To build a logical and reproducible Pipeline – from initial conversion and loading of DWG -file to the final result – it is recommended to copy the generated LLM -block of code to the IDE after each step. In this way, you not only check the result in chat, but also run it in your development environment immediately. This allows you to build the process sequentially, debugging and adapting it as needed.
You can find the complete Pipeline code of all fragments (Fig. 6.4-8 to Fig. 6.4-11) along with sample queries on the Kaggle platform.com by searching for “DWG Analyze with ChatGPT | DataDrivenConstruction” (А. Boiko, “DWG Analyse with ChatGPT | DataDrivenConstruction,” 5 Mar 2024).On Kaggle you can not only view the code and the prompts used, but also copy and test the entire Pipeline with the original DWG dataframes in the cloud for free without having to install any additional software or the IDE itself.

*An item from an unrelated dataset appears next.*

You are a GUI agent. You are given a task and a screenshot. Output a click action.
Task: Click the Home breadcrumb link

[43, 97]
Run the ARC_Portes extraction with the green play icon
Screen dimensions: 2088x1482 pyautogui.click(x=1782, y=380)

The approach presented in this chapter allows you to fully automate the checking, processing and generation of documents based on DWG -projects. The developed Pipeline is suitable both for processing individual drawings and for batch processing of dozens, hundreds and thousands of DWG-files with automatic generation of necessary reports and visualizations for each project.
The process can be organized sequentially and transparently: first the data from CAD -file is automatically converted into XLSX format, then loaded into a dataframe, followed by grouping, checking and result generation – all this is realized in a single Jupyter notebook or Python -script, in any popular IDE. If necessary, the process can be easily extended through integration with project documentation management systems: CAD files can be automatically retrieved according to specified criteria, results can be returned back to the storage system and users can be notified when the results are ready – by email or messengers.

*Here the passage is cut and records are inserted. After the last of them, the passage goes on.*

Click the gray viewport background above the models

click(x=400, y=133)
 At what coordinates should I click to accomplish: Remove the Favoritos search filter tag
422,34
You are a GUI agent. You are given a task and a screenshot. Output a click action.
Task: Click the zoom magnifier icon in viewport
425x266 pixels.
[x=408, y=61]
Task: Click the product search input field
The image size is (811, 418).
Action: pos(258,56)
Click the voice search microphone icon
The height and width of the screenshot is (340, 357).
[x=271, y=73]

Using LLM chats and agents to work with design data reduces dependence on specialized CAD -programs and allows you to perform analysis and visualization of architectural designs without the need for manual interaction with the interface – without mouse clicks and remembering complex menu navigation.
With each passing day, the construction industry will hear more and more about LLM, granular structured data, DataFrames and columnar databases. Unified two-dimensional DataFrames formed from various databases and CAD formats, will be the ideal fuel for modern analytical tools that are actively handled by specialists in other industries.
The automation process itself will be significantly simplified – instead of studying API of closed niche products and writing complex scripts to analyze or transform parameters, now it will be enough to formulate a task in the form of a set of individual text commands, which will be folded into the required Pipeline or Workflow-process for the required programming language, which runs for free on almost any device. No more waiting for new products, formats, plug-ins or updates from CAD- (BIM-) tool vendors. Engineers and builders will be empowered to work independently with data using simple, free and easy-to-understand tools, assisted by LLM chats and agents.